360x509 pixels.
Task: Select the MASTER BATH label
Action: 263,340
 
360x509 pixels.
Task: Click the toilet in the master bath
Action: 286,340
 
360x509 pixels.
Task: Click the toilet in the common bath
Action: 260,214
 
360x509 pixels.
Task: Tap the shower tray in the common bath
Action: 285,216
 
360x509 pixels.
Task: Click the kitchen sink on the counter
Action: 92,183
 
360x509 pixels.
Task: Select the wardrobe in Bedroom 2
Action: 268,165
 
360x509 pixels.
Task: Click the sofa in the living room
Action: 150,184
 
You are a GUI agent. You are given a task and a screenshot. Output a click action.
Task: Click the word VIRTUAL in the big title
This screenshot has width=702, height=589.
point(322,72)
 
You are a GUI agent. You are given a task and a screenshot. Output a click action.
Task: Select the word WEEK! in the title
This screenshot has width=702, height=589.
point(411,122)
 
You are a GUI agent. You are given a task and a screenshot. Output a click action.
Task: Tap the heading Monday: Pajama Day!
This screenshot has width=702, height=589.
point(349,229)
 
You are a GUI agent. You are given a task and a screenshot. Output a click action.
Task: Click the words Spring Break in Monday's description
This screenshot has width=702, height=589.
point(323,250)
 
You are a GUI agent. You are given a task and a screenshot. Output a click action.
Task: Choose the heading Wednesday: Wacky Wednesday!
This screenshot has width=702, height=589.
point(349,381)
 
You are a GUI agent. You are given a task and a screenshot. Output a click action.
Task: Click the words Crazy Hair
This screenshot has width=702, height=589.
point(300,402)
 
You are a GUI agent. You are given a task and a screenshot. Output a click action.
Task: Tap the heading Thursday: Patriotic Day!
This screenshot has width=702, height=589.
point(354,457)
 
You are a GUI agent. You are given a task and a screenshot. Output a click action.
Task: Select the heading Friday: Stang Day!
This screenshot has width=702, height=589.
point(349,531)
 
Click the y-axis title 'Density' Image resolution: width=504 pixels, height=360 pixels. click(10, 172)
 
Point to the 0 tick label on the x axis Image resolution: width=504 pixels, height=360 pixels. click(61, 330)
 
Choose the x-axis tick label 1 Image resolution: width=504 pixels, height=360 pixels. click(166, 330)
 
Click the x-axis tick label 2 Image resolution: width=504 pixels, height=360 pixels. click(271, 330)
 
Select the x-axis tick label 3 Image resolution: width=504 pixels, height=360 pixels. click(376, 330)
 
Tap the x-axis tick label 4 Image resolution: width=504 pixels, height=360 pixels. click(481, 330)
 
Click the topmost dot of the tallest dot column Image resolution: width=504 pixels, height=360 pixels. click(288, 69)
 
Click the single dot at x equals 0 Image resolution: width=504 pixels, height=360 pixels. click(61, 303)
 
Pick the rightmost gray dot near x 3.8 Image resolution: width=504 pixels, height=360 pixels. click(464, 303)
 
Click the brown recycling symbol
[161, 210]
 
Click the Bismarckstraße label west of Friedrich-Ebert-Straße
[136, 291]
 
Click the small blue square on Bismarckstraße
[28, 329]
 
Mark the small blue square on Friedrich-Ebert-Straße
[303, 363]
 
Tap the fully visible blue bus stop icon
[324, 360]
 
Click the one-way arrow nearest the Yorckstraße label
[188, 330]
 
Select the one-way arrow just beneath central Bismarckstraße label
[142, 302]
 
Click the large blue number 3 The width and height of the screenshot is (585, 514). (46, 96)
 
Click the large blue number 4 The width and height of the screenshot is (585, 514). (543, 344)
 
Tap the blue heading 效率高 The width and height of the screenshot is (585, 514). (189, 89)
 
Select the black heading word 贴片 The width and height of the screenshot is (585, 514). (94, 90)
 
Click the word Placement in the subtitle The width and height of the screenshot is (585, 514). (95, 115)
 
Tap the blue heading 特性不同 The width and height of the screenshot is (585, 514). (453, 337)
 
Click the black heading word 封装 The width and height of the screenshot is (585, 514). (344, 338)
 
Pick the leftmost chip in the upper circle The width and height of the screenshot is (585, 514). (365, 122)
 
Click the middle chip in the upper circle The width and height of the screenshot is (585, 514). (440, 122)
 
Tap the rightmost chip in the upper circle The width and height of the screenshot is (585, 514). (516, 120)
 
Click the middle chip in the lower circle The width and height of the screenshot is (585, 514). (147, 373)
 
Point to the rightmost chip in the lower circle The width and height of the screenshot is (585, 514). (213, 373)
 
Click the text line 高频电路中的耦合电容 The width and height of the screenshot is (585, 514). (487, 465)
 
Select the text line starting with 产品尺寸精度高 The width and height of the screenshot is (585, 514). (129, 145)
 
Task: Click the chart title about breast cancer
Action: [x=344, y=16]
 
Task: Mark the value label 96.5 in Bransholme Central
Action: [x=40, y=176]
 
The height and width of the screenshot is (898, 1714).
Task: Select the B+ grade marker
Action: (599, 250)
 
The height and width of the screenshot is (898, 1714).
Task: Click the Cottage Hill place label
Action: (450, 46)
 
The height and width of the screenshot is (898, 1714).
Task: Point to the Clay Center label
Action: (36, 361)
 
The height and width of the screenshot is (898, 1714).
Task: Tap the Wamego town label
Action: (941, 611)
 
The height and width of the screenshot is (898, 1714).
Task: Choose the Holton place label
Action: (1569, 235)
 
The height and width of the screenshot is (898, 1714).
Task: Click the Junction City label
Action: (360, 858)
━━━━━━━━━━━━━━━━━━━━
● Required task
Write out again the items from the line with "Tap the blue heading 特性不同" up to and including the line with "Click the black", requests and all, shifting every coordinate in the answers by -131.

● Task solution
Tap the blue heading 特性不同 The width and height of the screenshot is (585, 514). (322, 206)
 
Click the black heading word 封装 The width and height of the screenshot is (585, 514). (213, 207)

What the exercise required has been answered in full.